Similarly a Lotus Notes user, sitting behind a LPME server or using the PGP Satellite client would see pretty much the same thing (here you can see the bottom blue section that was cut off in the OE screen shot as well):

Image:Secure, internet email - made easy - meet Lotus Protector for Mail Encryption
Again, the message has been signed and encrypted and sent via the internet (via an IMAP server no less) and received and decrypted by the receiving LMPE server. Impressive stuff indeed.

Another notable feature of LPME (aside from making SMTP email encryption easy) is that it can be installed either as physical appliance running on Intel servers, or as a VMware ESX/ESXi installation.

Like the other member of the Lotus Protector family, Lotus Protector for Mail Security (LPMS), it is licensed per authorized user, so you are free to cluster as many LMPE (and LPMS) servers as you wish. You can have the same 100% up-time you have with Domino servers with your edge encryption servers and/or (when using LPMS) your edge spam and AV gateway.

Oh, and LMPE also has an archive feature where you can route copies of emails to an "archive" server based on policy rules. Encryption doesn't mean lack of compliance. You can spy audit emails just as effectively as if they were never encrypted.

Disclaimer - I am a design partner in the Lotus Protector products, so I like them. There's a reason I like them.....they're impressive.
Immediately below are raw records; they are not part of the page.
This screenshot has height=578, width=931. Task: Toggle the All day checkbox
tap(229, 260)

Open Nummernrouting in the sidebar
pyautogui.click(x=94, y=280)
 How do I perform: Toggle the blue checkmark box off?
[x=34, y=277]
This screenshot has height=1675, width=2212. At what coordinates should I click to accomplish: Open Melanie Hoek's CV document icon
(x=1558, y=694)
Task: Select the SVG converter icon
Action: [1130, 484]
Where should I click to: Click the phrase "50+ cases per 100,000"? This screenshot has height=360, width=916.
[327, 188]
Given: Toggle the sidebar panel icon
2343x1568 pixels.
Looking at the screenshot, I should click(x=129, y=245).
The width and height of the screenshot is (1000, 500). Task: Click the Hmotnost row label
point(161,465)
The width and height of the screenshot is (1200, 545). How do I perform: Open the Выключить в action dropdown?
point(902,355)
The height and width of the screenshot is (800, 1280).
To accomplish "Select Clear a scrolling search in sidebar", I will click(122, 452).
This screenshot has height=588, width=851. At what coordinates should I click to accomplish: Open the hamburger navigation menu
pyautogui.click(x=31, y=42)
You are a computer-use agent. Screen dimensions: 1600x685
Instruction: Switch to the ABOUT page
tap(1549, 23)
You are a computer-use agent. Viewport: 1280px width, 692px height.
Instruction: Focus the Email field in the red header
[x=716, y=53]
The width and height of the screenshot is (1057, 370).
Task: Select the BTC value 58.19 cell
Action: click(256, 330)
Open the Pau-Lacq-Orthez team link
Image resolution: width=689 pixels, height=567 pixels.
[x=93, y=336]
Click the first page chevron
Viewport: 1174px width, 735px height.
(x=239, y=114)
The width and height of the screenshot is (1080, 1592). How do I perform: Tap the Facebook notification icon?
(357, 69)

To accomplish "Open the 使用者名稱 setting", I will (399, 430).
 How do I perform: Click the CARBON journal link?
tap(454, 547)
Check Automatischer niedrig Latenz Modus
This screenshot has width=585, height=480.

Contact info@simplified-tech.com if you need further information, a demonstration or to purchase. What are you waiting for, this is the simplest way to secure your internet bound email and comply to regulations, both internal and/or external. Don't wait for that lawsuit.....
Darren Duke   |   June 9 2010 06:48:00 AM   |    lotus protector    |  
  |   Next Document   |   Previous Document

Discussion for this entry is now closed.

Comments (5)

Gravatar Image
1 - Sharon Albright       06/10/2010 8:12:55 AM

Thank you for the wonderful explanation. I've sent this info to my bosses

Gravatar Image
2 - Steven Vaughan    http://www.dominopeople.ie    02/09/2011 9:26:26 AM

Hi Darren,

Many thanks for the article. lots of good info there. Does this solution work with iNotes per chance ?

Gravatar Image
3 - Darren Duke    http://blog.darrenduke.net    02/26/2011 7:43:20 PM

Yes and no....why are these answers never easy ;)

Anyway, if you run the LPME server in gateway mode (i.e., everything routes through LPME and the policy dictates the encsyption) then YES!

If you want add-hoc there is no magic button in iNotes, but you could do subject appending or prepending (i.e. "[secure] Hello world!") and have LPME pick up the word [secure] from the subject line.


Gravatar Image
4 - Blonde       02/28/2011 7:01:38 AM

Hi Darren, we spoke together after your session on LS 11 (on lunch). My husband has broke leg...

May I ask how one thing?

How I can create Locations and Connections via policies? I mine on LN client.

Can I do it on server for all users?

Thanks for you help!

Gravatar Image
5 - Brenda    http://www.pascosheriff.com/webapps/index.pgm    05/26/2011 6:36:01 AM

Can't seem to figure out how to import certs from GoDaddy after getting them. Here is the info from John who is trying it:

The certificate file that I downloaded from my provider does not load into LPME.

Here is the error:

! Invalid PKCS12 Certificate File

The file you uploaded, 'secure.pascosheriff.org.crt', is not a PKCS12 certificate file. The file must end in '.p12' or '.pfx'..

This is not an option from my certificate provider.

It appears I could try to convert the file with an openssl command...

Convert PEM to PFX

openssl pkcs12 -export -out certificate.pfx -inkey privateKey.key -in certificate.crt -certfile CACert.crt

... but I am not sure what to use for the privateKey.key and CACert.crt. Where do I find these in LPME?

Thoughts .. suggestions .. help (anyone?)